In order to reconcile this internal conflict within the confessional history of Zen, and to find a middle way between the traditionalists and critical theorists in the academy Heine turns to the work of Kyoto school philosopher Tanabe Hajime and his notion of zange-, or “creative pathway of repentance.” Heine employs zange-to critically assess the dangers of moral relativism in the traditional notions of formless repentance. He characterizes the ethical arguments of the contemporary Traditional Zen Narrative as a kind of virtue ethics, emphasizing the subjective attainments of the practitioner while remaining aloof to the objective results of their actions, and Historical and Cultural Criticism as a contemporary example of form repentance, a harshly critical and unforgiving approach. Instead he suggests recognizing the weaknesses of Zen while emphasizing its strengths so that the practice of zange-will make possible “a profound personal sense of self criticism…an existential struggle and coming to terms with one’s wrong doing, which can be applied on both individual and communal levels.” (170-171)

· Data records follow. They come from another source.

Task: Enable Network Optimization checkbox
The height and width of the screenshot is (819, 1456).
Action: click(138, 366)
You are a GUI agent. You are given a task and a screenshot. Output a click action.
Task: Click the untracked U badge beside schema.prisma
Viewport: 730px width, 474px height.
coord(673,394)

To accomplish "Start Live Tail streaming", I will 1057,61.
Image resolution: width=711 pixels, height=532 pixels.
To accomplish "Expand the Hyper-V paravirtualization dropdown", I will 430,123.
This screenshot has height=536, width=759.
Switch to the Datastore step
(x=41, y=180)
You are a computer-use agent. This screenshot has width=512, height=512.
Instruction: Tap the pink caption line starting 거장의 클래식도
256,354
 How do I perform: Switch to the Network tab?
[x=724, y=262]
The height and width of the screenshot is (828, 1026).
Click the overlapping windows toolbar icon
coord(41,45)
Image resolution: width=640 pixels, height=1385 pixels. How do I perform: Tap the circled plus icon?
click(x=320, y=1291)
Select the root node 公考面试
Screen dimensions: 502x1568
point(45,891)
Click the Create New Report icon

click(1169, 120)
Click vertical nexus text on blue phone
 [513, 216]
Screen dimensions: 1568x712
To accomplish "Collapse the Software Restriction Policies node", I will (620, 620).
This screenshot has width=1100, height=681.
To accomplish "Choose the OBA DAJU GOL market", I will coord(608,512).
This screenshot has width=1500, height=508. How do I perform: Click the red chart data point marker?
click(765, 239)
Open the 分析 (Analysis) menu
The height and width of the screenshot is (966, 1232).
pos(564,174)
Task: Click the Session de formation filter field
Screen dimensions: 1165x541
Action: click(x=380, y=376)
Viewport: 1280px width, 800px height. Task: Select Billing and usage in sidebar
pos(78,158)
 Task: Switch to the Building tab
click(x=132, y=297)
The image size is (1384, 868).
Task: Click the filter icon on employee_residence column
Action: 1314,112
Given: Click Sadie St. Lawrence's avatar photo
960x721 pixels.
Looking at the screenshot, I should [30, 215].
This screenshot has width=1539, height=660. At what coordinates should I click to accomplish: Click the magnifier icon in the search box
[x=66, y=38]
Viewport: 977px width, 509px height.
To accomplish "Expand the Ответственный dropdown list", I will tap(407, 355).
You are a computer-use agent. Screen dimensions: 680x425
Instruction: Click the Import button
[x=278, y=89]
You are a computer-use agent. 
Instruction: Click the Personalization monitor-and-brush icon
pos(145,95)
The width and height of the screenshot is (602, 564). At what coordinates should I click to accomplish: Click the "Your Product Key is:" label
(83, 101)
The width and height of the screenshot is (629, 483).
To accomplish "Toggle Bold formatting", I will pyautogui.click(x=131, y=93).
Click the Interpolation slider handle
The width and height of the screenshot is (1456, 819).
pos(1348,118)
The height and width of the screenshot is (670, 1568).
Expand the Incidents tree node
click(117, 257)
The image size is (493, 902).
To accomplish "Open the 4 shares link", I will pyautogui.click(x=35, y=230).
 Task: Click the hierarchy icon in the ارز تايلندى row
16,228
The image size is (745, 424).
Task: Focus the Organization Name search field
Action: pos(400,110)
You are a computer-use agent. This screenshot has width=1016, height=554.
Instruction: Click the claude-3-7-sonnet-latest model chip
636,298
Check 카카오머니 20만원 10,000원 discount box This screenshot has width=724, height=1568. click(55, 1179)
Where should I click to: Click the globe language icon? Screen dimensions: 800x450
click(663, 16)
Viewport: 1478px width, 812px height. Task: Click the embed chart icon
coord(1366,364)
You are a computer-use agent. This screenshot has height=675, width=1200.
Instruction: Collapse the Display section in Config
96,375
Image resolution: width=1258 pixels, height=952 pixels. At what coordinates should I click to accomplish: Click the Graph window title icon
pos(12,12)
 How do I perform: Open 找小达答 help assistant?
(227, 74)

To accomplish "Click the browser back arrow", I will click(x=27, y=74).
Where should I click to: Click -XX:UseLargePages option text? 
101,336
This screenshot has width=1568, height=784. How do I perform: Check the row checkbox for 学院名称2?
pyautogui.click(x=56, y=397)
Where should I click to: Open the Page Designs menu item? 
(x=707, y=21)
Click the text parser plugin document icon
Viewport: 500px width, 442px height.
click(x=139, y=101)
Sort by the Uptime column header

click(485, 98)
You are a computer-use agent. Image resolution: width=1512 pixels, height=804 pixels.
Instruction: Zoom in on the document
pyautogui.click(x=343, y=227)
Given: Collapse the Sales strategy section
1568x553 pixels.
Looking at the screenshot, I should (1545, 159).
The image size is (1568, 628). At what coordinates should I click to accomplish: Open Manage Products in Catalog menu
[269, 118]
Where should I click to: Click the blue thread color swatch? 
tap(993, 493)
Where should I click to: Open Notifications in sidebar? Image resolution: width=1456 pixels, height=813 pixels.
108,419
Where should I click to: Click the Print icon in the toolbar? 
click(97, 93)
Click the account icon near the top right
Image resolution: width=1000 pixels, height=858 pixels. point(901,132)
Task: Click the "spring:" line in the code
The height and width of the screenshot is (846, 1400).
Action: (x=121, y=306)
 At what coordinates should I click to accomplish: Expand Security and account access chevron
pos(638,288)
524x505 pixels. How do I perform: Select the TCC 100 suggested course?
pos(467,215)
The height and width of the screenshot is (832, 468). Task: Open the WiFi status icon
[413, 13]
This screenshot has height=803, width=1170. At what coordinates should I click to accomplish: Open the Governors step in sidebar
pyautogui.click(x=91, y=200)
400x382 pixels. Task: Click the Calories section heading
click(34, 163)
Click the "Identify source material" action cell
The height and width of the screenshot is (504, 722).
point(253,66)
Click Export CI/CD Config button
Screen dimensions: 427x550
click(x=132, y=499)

By moving the debate towards a human-centered practice of self-examination and honest assessment of concrete activity in the world, Zen apologists can no longer ignore the horse they rode in on through a convenient misapplication of emptiness philosophy. Nor can cultural and historical critics assume they have negated an entire centuries-old religious tradition by simply pointing out examples of human weakness. Whether or not Tanabe can truly serve as a bridge to a new Zen ethic is unclear. By relying on a secondary, non-canonical source, Heine may find few converts, especially among Western practitioners who generally remain unmoved (unfortunately!) by the debates among academics. John Daido Loori has stated that Zen Skin, Zen Marrow “belongs on the shelf of every Zen Center in the West.” The only danger with this suggestion is that the book will remain there. But the canon may already contain its own expression of zange-in the simple, straightforward words of Zen’s claimed founder, Gotama Buddha. Instructing his son Rahula in the Ambalatthikārāhulovāda Sutta, he tells him to reflect before, during and after any bodily, verbal or mental action, considering whether the action leads to the affliction of oneself, others or both. If so, he should definitely not do the action.